_Stated goal:_ Output as a JSON list of strings everything from the record line containing "23 [Posts published" down to the one containing "Light Projector: Enhancing", both included, one string per line and blank lines omitted.

::::

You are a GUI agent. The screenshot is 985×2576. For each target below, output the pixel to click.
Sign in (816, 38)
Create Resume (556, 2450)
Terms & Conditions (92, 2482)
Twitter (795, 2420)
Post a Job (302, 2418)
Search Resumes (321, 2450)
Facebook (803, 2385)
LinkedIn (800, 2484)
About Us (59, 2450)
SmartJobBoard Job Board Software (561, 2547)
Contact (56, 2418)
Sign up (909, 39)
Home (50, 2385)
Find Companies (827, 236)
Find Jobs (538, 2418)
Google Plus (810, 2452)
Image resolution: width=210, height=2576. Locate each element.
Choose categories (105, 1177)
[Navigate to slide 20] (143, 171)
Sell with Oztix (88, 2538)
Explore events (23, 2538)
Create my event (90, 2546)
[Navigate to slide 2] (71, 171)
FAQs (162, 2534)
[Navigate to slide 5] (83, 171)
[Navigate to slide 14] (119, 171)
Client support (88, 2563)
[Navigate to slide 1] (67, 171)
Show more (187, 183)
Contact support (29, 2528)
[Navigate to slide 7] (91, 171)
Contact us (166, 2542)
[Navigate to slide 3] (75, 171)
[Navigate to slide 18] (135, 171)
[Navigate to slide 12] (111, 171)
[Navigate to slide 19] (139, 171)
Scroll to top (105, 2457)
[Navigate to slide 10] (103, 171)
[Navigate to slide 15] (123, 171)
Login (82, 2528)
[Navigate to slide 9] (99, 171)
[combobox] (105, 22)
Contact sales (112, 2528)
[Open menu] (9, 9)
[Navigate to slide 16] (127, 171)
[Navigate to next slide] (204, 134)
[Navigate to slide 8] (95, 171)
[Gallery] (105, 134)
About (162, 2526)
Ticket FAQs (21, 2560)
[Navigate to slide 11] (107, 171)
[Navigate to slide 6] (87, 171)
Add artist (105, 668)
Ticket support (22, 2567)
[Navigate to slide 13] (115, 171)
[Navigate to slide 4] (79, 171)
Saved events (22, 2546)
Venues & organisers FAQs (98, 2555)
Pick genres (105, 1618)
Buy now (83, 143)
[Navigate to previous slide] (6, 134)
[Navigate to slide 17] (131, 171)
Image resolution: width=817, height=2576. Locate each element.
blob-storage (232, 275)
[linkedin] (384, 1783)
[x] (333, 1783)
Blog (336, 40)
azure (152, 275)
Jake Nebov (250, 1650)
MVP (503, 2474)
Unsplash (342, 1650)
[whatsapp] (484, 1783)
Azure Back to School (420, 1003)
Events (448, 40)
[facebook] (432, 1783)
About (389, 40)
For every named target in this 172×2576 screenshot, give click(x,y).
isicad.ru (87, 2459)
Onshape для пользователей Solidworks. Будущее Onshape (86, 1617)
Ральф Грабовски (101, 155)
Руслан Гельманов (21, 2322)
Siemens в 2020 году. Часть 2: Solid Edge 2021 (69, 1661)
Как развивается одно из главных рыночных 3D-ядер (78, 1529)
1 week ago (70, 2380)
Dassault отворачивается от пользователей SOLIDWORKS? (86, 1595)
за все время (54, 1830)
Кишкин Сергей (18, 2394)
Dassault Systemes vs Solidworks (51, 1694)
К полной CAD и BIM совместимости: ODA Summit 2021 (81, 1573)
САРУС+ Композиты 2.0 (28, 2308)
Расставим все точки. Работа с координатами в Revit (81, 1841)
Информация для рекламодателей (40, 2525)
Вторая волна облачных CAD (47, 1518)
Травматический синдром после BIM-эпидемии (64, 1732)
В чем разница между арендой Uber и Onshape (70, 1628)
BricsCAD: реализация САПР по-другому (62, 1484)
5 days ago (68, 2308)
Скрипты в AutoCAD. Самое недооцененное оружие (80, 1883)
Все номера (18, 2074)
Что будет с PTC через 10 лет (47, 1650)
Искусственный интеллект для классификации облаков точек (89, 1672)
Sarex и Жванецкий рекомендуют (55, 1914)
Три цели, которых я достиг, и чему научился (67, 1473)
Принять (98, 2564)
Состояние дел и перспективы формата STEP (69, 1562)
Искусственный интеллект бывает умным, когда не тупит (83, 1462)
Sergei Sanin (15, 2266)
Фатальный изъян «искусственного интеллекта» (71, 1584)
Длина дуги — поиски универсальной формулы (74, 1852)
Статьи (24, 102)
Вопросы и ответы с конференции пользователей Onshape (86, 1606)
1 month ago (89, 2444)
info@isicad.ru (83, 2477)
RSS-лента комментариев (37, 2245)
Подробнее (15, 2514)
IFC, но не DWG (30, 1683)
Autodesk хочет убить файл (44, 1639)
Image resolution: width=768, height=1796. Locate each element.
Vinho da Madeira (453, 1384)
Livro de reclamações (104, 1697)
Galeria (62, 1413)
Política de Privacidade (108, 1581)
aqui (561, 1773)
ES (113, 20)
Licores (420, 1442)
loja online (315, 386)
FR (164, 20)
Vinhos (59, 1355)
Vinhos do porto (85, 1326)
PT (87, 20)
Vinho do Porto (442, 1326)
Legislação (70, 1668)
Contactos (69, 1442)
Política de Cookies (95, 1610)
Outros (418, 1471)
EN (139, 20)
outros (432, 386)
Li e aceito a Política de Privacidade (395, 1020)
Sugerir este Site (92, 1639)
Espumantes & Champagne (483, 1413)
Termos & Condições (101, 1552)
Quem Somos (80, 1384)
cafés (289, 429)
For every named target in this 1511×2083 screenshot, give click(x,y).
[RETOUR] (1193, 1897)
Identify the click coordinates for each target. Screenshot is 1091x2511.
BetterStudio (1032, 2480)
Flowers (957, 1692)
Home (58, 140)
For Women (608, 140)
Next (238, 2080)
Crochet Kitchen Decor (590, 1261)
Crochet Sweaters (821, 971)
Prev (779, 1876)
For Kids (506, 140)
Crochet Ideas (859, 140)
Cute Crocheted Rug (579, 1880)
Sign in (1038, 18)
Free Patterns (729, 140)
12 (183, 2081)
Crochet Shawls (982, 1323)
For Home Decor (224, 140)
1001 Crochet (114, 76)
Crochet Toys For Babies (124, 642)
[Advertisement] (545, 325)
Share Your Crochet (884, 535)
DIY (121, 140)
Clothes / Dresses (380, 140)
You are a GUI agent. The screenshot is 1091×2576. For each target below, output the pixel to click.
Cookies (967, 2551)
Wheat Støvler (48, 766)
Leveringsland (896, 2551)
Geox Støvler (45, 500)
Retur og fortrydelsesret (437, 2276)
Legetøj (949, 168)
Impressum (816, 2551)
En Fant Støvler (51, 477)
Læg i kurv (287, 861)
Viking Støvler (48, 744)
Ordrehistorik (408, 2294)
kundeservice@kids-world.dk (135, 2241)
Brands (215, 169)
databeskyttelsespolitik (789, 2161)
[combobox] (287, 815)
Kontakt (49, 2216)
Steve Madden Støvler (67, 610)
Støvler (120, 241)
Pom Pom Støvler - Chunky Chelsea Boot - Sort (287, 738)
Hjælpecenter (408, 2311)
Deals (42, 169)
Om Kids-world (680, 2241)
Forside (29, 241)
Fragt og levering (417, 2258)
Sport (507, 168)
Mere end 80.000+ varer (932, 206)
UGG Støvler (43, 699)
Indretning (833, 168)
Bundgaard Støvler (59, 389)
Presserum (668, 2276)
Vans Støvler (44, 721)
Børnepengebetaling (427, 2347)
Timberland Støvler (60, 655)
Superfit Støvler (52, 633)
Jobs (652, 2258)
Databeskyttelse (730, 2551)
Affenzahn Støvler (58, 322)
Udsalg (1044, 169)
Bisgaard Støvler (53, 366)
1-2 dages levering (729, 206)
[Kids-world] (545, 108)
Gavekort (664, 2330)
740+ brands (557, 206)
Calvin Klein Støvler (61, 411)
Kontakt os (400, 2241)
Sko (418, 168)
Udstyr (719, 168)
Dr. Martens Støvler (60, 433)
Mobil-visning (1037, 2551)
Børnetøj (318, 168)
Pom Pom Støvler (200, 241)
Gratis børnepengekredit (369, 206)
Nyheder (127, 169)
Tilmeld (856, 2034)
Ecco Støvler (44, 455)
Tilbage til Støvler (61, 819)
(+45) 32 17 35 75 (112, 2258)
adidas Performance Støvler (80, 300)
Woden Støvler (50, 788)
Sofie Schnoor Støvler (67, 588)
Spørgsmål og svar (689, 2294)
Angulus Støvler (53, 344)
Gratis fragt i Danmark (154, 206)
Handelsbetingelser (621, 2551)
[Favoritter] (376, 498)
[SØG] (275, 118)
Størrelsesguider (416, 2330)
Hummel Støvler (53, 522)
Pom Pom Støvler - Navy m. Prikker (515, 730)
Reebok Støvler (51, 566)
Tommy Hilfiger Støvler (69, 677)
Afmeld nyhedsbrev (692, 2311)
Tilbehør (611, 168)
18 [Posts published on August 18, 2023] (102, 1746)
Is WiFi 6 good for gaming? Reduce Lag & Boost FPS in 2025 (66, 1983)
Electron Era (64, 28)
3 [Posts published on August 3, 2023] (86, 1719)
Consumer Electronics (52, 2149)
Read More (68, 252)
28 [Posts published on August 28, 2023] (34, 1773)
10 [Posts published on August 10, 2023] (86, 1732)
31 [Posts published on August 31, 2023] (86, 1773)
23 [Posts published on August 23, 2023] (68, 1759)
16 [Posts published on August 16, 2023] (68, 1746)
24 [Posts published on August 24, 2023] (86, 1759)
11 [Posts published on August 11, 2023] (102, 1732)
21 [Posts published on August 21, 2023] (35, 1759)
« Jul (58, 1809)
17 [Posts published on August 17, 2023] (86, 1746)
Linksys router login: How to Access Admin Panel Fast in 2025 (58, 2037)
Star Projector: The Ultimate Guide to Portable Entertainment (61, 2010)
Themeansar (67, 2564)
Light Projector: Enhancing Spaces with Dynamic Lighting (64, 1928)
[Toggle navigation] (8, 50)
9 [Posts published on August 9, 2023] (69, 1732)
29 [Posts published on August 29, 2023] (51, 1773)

::::

_Exercise answer:_
[
  "23 [Posts published on August 23, 2023] (68, 1759)",
  "16 [Posts published on August 16, 2023] (68, 1746)",
  "24 [Posts published on August 24, 2023] (86, 1759)",
  "11 [Posts published on August 11, 2023] (102, 1732)",
  "21 [Posts published on August 21, 2023] (35, 1759)",
  "« Jul (58, 1809)",
  "17 [Posts published on August 17, 2023] (86, 1746)",
  "Linksys router login: How to Access Admin Panel Fast in 2025 (58, 2037)",
  "Star Projector: The Ultimate Guide to Portable Entertainment (61, 2010)",
  "Themeansar (67, 2564)",
  "Light Projector: Enhancing Spaces with Dynamic Lighting (64, 1928)"
]